If one of your existing holdings get into trouble or a temporary downturn, you should not sell that position.

Perhaps, as an investor, it should be a great opportunity to load up more of its shares or initiate a new position since markets are impatient. Start to think like an owner instead of a trader.

Riding out the gains: “If you are a business owner and your business doubles, you do not immediately sell the business. You know the true worth of the company and you ride it out as much as possible. Traders sell their positions as soon as they double their money.

“When you buy in, you should allow sufficient time to judge whether your investment is successful. During the short term, the price variation of the stock is irrelevant to the underlying company’s fundamentals. But, during the long term, a company’s fundamental changes should reflect the stock price.’

On losing the upside for AAPL: So, why did the other 99 percent of the investors not get that kind of return? The answer is because of their short-term focus. As soon as they doubled or tripled their money, they likely sold their shares and left the huge upside on the table.

Buffett’s view: Stocks are simple. All you do is buy shares in a great business for less than the business is intrinsically worth, with managers of the highest integrity and ability. Then you own those shares forever.

On permanent loss of capital: “This is what happens for normal investors. As soon as they see red in their portfolio, they feel that they made a mistake. That feeling gives them a pain. To avoid the pain, they sell the position at the low price and take a permanent capital loss. To recoup that lost money, they try to look for quick gain opportunities like other hot stocks or options.

On selecting stocks to analyse: “When a company operates in a boring business, it does not attract many new competitors. This lack-of-competitor advantage allows for an increase of market share and in turn an increase in revenue and earnings over time. Investors should shy away from hot stocks in hot industries.”

For a quick calculation on retained earnings translating to market cap growth: Find out what is the retained EPS earnings of a company for the last 10 years. Find out the change in market price of the stock in the last ten years. Divide the change in market price over total accumulated retained EPS. This gives you a feel about each dollar retained would have generated how much dollars in market cap.

On any one-time event to increase earnings: one-time events could be a sale of assets, a big order from a particular customer, a big tax refund, insurance, or a legal settlement. To add on to the author, my personal experience was looking into Triumph Group (NYSE:TGI). You can never assume that its margins are going to stay the same. I was stunned when the margins dropped, presumably because some of the older contracts (which were secured at good margins) ended.

Few things to take note:

  1. Whenever a company releases a new product, ask yourself, what percentage of that company’s sales come from that product?

-=-=-

- SET TASK 1: In the investing excerpt, what do traders do as soon as they double their money?
- SET TASK 2:
For each statement, answer yes or no on whether it agrees with the investing excerpt, and quote the words from the excerpt that decide it.
(a) A company in a boring business attracts many new competitors.
(b) A legal settlement is one possible one-time event that increases earnings.
(c) In the short term, a stock's price variation reflects the underlying company's fundamentals.
- SET TASK 3: Transcribe the investing excerpt between "For a quick" and "good margins) ended.", inclusive.
The material after the investing excerpt comes from a different source.

- SOURCE DATA:
-=-=-

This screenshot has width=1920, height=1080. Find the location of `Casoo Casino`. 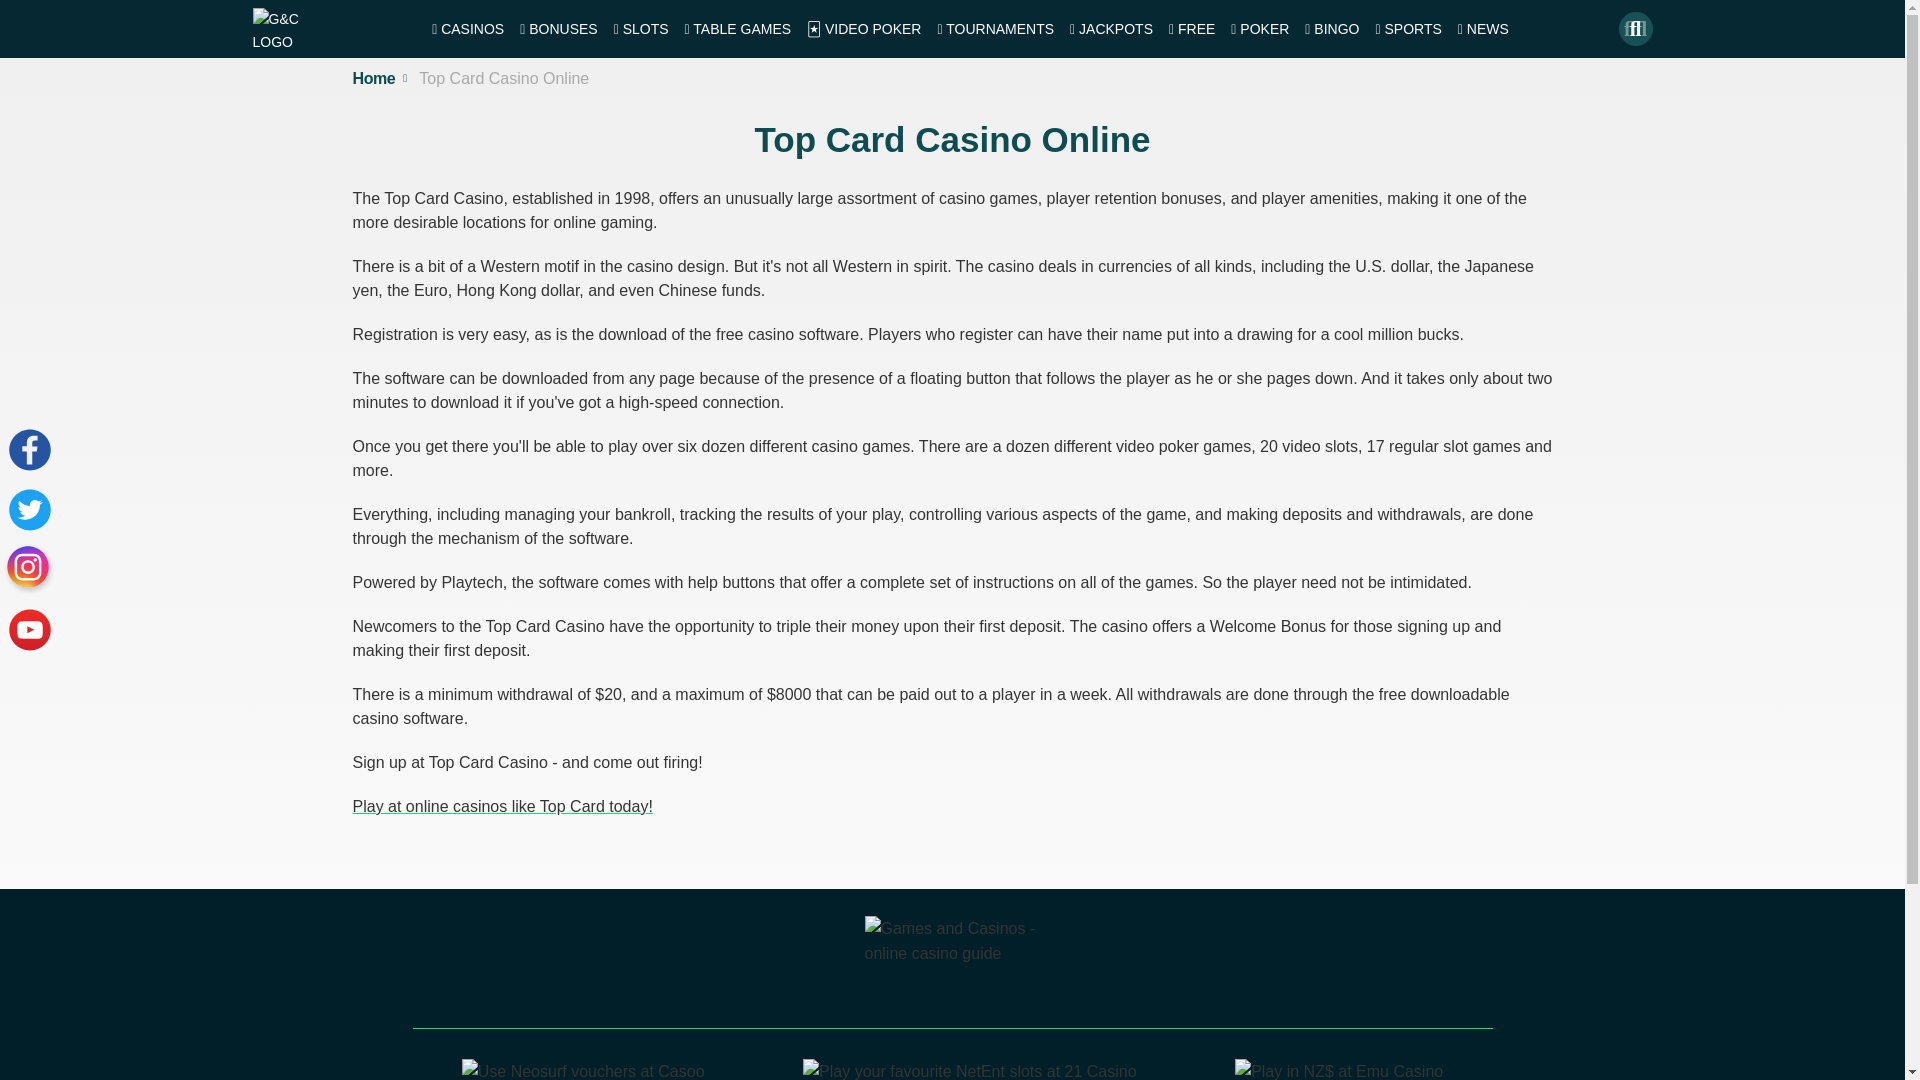

Casoo Casino is located at coordinates (583, 1071).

-=-=-

- EXERCISE ANSWER 1: They sell their positions.

- EXERCISE ANSWER 2:
(a) No: "When a company operates in a boring business, it does not attract many new competitors."
(b) Yes: "one-time events could be a sale of assets, a big order from a particular customer, a big tax refund, insurance, or a legal settlement."
(c) No: "During the short term, the price variation of the stock is irrelevant to the underlying company’s fundamentals."

- EXERCISE ANSWER 3:
For a quick calculation on retained earnings translating to market cap growth: Find out what is the retained EPS earnings of a company for the last 10 years. Find out the change in market price of the stock in the last ten years. Divide the change in market price over total accumulated retained EPS. This gives you a feel about each dollar retained would have generated how much dollars in market cap.

On any one-time event to increase earnings: one-time events could be a sale of assets, a big order from a particular customer, a big tax refund, insurance, or a legal settlement. To add on to the author, my personal experience was looking into Triumph Group (NYSE:TGI). You can never assume that its margins are going to stay the same. I was stunned when the margins dropped, presumably because some of the older contracts (which were secured at good margins) ended.